The march represented multiple different groups of people, with some carrying signs for religions, the LGBTQ+ community and even ones in support of Palestine. 

For one attendee and local pastor from Wright Church — Heather Miner — King’s legacy is about love and community.

“I’m here to support these folks and to remember a man that has had a big influence on me and my life. And it’s one of those places where church was gonna make a difference. Are they an act of faith, a movement of change in the world. I want to be part of that,” Miner said. “Like I put on my sign, ‘love wins.’” 

Once the group reached the Capitol, students from ASBSU and from the MLK Living Legacy gave speeches on the capitol steps that focused on this year’s theme: “beloved community.” 

“The one thing that I remember as a young man is that my father always told me that the needs always have to outweigh the wants,” Chair of the MLK Living Legacy Committee, Charles Jones said. “One thing I see in a community is that we always focus on the need.”

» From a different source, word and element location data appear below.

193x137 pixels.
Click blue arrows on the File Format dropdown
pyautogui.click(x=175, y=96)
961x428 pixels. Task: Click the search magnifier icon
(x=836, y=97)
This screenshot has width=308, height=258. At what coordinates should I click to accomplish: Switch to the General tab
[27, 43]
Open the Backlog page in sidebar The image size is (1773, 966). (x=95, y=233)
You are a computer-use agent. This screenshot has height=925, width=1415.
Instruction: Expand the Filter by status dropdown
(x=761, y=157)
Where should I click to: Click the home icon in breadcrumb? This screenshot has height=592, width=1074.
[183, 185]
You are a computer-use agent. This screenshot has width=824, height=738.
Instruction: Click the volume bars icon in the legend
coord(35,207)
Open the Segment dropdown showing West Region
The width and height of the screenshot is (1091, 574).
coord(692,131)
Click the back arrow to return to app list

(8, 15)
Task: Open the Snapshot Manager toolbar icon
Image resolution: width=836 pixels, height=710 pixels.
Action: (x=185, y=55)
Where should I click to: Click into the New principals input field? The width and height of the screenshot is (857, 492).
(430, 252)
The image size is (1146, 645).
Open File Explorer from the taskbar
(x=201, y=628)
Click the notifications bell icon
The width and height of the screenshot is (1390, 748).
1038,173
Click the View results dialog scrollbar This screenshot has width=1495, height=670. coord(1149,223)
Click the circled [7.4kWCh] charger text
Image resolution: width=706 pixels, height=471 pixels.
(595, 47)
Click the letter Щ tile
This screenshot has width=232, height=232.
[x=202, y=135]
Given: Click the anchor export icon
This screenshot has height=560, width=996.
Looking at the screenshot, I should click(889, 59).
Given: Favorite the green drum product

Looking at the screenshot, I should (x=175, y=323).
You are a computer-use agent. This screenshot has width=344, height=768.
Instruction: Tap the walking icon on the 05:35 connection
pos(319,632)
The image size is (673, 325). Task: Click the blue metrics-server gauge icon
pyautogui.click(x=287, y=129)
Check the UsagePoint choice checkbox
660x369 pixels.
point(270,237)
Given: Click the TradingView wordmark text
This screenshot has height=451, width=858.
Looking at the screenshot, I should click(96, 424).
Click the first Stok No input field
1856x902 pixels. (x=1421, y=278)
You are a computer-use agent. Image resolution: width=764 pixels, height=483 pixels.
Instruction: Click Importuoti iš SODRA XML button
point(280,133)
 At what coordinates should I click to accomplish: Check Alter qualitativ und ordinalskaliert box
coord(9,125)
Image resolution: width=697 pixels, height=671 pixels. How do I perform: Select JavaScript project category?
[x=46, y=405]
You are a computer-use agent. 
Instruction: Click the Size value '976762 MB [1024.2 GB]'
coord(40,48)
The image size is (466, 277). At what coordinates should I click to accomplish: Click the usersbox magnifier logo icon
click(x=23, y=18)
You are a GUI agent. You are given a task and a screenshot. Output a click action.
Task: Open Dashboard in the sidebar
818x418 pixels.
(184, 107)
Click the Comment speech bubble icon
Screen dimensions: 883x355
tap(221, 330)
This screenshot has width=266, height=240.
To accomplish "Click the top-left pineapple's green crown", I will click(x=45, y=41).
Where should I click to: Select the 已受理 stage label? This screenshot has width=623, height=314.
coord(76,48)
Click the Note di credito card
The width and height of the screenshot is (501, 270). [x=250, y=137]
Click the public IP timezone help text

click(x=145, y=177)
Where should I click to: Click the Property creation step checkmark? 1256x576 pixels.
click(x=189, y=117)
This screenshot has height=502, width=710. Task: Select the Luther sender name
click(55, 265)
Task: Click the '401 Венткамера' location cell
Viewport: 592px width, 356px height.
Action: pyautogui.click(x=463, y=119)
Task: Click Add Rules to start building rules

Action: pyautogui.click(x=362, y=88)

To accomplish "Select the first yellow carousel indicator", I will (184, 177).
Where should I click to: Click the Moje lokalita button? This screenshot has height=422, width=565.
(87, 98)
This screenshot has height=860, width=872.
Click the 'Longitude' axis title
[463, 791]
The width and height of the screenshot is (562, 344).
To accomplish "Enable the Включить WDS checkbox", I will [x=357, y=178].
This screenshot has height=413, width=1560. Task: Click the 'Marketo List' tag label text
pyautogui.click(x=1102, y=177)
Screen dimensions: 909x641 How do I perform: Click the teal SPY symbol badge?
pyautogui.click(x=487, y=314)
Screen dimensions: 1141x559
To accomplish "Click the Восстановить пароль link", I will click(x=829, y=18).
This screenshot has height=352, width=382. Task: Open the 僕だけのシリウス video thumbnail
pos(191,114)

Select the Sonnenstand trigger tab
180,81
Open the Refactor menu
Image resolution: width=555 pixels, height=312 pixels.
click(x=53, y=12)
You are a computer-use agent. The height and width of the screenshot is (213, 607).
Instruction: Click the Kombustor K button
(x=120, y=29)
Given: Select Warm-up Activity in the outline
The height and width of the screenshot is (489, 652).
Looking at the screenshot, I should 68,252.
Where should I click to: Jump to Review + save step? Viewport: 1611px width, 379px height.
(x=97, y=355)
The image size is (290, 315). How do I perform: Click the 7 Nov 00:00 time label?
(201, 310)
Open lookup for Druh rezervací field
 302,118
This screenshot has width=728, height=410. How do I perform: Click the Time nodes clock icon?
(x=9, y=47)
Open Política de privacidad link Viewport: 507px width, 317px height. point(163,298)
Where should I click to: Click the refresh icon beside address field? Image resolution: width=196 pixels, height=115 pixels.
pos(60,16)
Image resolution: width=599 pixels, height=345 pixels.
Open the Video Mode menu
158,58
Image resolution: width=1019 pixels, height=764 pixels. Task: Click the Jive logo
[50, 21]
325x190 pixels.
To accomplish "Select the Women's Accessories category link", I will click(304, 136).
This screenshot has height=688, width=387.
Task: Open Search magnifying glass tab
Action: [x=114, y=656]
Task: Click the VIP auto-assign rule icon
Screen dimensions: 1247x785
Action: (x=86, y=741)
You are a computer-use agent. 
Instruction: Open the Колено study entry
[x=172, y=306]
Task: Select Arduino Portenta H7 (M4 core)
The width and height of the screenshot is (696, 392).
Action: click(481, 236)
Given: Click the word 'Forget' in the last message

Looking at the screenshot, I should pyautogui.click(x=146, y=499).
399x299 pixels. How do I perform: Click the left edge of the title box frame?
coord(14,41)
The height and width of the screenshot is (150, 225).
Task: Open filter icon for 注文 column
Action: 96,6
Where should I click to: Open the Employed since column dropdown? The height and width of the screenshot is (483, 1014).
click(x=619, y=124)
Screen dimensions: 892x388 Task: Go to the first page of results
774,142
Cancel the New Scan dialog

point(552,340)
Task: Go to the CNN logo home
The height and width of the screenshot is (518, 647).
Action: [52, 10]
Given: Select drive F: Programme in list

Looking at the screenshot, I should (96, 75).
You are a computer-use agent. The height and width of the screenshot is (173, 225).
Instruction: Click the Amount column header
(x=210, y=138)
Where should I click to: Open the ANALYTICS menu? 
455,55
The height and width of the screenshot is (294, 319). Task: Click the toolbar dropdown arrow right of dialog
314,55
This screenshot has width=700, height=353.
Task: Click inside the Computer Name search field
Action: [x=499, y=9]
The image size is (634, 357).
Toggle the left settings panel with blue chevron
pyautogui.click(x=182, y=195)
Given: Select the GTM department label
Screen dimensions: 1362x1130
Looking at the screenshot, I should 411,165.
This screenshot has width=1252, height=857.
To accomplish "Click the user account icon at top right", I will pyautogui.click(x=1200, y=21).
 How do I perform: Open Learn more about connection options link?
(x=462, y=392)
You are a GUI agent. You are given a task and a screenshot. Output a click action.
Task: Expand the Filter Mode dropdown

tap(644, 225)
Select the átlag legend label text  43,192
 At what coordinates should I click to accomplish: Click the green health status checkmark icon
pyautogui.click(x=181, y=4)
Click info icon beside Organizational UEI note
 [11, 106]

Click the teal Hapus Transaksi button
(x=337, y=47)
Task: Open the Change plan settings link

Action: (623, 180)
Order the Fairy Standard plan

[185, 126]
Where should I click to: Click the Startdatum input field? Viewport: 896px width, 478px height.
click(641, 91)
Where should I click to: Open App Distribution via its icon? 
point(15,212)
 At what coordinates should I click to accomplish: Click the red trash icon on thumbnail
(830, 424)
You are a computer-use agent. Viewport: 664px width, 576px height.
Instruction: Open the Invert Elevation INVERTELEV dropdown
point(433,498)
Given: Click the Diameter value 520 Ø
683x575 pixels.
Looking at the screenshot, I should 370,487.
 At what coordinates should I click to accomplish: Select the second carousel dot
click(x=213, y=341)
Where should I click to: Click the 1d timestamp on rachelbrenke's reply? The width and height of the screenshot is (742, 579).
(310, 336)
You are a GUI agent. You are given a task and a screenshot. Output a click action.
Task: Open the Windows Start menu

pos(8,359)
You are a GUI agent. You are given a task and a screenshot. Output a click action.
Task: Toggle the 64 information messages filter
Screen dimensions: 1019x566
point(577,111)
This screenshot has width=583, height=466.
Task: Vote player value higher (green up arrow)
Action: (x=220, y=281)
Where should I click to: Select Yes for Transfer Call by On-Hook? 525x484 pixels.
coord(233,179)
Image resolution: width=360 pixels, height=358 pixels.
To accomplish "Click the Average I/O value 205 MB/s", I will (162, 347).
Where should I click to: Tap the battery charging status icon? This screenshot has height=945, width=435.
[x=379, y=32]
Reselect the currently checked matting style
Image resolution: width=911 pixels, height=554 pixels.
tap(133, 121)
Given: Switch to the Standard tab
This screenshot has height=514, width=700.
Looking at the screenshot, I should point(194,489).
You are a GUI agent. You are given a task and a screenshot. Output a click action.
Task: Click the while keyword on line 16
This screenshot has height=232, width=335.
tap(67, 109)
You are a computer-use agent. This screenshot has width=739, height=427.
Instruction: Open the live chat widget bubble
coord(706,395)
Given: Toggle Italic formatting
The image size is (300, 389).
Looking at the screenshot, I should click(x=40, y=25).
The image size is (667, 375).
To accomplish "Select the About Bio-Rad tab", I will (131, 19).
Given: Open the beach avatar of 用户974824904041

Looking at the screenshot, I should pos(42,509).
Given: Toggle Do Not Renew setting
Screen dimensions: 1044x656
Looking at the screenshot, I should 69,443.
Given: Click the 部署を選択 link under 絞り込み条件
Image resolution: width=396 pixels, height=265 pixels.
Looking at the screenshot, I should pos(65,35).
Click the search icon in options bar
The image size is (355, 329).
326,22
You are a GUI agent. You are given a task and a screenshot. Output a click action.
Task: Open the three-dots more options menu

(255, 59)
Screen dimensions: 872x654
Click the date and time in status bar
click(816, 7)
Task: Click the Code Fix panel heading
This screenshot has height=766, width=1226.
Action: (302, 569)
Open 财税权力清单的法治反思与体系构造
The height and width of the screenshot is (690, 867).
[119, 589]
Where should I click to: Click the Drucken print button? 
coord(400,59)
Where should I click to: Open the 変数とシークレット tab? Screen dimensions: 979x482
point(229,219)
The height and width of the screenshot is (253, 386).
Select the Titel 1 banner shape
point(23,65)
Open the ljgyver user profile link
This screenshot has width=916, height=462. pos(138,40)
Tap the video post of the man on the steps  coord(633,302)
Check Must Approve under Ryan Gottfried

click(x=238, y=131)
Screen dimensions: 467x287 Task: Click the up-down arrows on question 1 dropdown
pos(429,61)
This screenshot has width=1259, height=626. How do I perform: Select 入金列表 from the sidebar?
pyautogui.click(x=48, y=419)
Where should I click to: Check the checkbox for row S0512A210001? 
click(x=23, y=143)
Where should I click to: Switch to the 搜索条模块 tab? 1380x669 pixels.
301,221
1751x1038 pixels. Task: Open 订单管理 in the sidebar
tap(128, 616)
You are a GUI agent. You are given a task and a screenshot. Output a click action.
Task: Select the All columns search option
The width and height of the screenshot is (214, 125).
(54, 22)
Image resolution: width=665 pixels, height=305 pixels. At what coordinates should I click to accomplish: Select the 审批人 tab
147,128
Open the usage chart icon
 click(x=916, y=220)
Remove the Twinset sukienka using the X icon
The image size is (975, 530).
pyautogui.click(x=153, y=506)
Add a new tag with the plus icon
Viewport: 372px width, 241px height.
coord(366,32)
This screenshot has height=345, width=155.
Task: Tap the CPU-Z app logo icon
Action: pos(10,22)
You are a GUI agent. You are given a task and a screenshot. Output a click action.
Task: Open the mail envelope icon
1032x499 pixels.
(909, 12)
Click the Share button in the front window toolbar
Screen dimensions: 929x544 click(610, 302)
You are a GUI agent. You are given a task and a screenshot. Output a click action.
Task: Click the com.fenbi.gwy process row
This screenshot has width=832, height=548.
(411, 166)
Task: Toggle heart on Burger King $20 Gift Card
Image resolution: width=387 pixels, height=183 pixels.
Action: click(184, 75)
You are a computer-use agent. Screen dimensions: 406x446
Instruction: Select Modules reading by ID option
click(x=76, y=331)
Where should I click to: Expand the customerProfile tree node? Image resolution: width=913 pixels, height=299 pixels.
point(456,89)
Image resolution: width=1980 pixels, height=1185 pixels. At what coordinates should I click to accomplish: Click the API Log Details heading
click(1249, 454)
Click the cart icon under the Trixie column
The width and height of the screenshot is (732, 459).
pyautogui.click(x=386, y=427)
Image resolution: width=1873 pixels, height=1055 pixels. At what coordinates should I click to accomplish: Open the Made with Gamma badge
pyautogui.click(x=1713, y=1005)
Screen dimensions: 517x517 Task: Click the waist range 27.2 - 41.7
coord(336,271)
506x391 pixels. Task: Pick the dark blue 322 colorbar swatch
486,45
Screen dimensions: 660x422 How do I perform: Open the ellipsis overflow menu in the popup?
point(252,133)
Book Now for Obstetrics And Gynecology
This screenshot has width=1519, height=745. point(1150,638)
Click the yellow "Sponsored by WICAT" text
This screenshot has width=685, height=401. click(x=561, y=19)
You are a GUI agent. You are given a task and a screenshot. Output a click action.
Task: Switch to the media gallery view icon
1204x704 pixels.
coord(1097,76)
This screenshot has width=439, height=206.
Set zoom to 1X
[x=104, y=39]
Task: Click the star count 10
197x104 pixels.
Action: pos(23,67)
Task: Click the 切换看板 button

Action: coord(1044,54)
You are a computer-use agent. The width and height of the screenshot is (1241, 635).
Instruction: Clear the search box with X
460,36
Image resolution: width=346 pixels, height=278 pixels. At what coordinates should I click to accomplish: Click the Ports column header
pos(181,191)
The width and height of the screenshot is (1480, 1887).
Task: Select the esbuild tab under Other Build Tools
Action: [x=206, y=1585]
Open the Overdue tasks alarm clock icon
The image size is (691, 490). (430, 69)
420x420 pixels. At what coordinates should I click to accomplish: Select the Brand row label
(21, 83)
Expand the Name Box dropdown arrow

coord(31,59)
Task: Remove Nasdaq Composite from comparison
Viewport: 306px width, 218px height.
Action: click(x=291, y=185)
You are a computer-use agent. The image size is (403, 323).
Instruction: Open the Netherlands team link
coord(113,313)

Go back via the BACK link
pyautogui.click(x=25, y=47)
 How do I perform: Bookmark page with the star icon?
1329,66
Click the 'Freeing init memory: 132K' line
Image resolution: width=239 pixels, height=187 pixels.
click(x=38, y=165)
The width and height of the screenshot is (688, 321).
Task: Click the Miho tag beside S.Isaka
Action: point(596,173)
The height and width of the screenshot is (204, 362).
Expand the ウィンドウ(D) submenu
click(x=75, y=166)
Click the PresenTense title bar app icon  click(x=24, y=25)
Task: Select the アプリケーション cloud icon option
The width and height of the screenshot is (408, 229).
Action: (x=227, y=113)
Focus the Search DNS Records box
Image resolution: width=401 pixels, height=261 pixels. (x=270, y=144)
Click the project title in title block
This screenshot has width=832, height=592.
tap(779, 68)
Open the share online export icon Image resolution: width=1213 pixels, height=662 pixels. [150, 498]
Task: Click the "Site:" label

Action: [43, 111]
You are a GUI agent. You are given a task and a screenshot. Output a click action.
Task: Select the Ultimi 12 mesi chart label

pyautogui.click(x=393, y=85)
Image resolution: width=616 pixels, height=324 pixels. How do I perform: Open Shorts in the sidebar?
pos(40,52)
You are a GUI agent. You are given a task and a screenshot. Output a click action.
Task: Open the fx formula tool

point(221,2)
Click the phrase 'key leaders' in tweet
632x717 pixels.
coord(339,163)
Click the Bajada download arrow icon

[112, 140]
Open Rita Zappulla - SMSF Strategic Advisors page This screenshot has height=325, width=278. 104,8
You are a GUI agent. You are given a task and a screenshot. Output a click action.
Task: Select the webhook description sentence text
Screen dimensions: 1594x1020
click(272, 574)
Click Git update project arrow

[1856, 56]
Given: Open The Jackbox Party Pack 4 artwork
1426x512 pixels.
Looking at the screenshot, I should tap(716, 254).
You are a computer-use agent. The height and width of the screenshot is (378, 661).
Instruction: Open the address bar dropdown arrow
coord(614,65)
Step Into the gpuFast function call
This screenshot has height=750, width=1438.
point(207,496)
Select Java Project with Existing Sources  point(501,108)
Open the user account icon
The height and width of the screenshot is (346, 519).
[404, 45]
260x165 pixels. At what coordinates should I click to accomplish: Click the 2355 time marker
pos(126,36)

But for many marching, King’s legacy isn’t something to just be remembered, it is an ongoing fight to see his values achieved.

“We have to keep telling [his] story. It can’t be silent as evidence of the injustice we see in our country and across the world,” Mariah Mills, a pastor for Redeemer Lutheran Church said. 

The closing speaker, Ky Gathura, Associate Chair of MLK Living Legacy Committee, also focused on the ways America and the world at large fail to live up to his teachings.

“We live in a time where ignorance is no longer bliss … We live in a time where no matter where your head turns there is violence … We live in a time where we have gotten so scared to raise our hands that we allow ourselves to be indoctrinated with the false truth that is security and justice,” Gathura said in her speech.

While Gathura encouraged people to “get up and do something”, Gathura also criticized media coverage of multiple international issues, including the bombing of the Gaza strip and the genocide in the Congo.

“We are constantly silenced by the ever-growing and overwhelming treachery that is a false narrative. Western Media doesn’t show you what’s really going on. It never will,” Gathura said in her speech. 

In an interview with The Arbiter, Gathura elaborated that she believes western media “waters down” civil rights issues, and King’s legacy, to be more palatable for white people. 

“Due to American stereotypes, that’s all they see [Africans] as is just like, African people who are constantly living in a state of poverty, when that state of poverty was brought to by colonization, and colonization has never has never ended. It’s just evolved.”

According to Gathura, the media consistently leaves out the role colonization plays in ongoing conflicts, as well as more controversial beliefs King held, such as his criticisms of capitalism and the Vietnam War. 

Gathura also believes the way King’s movement is taught leaves key civil rights activists out of the picture, such as Coretta Scott King, Jo Ann Robinson and Bayard Rustin

“MLK fought for all and he had incredible overlooked people on his team who were different genders and sexualities. He had a diverse team with them, even though it was primarily black, he still had a diversity with them,” Gathura said. “But that also requires us to and to stand together and to not let discrimination happen in our fight because it is ultimately discrimination that got us here in the first place.”

For Gathura, this meant that growing up she didn’t have many “black heroes” to look up to. 

“The education system in the US doesn’t really show a lot of black heroes, of course, outside of the very stereotypical like MLK, Rosa Parks [and] Harriet Tubman,” Gathura said. 

For her, the lack of seeing other black women speak at marches made her want to speak at the event. 

“I felt like it was a personal obligation to sort of  heal myself in a way, but also to just bring that voice to the steps because that’s not something that regularly [happens],” Gathura said.

For her, issues from police brutality to the microaggressions she faces show that America, and Idaho, have a long way to go to achieve King’s dream. 

“There’s just so many different ways of microaggression and racism to persist, [it’s] just a constant stream. I’ve been called an aggressive black so many times,” Gathura said. “We’re definitely still working for [his dream]. The Civil Rights Movement was primarily something that was in the 50s, 60s, early 70s, and the movement has never stopped. It’s just evolved. It is now 60 years later. That doesn’t mean that there’s a utopia in 60 years. And so we are constantly still striving just now under new conditions.”

Gathura encouraged local community members to get involved and have uncomfortable discussions to do their part to preserve King’s legacy. The MLK Living Legacy committee is also focusing on supporting other local activist organizations and starting “Bites and Big Talks” where community members can discuss assimilation, cultural identity and the meaning of community.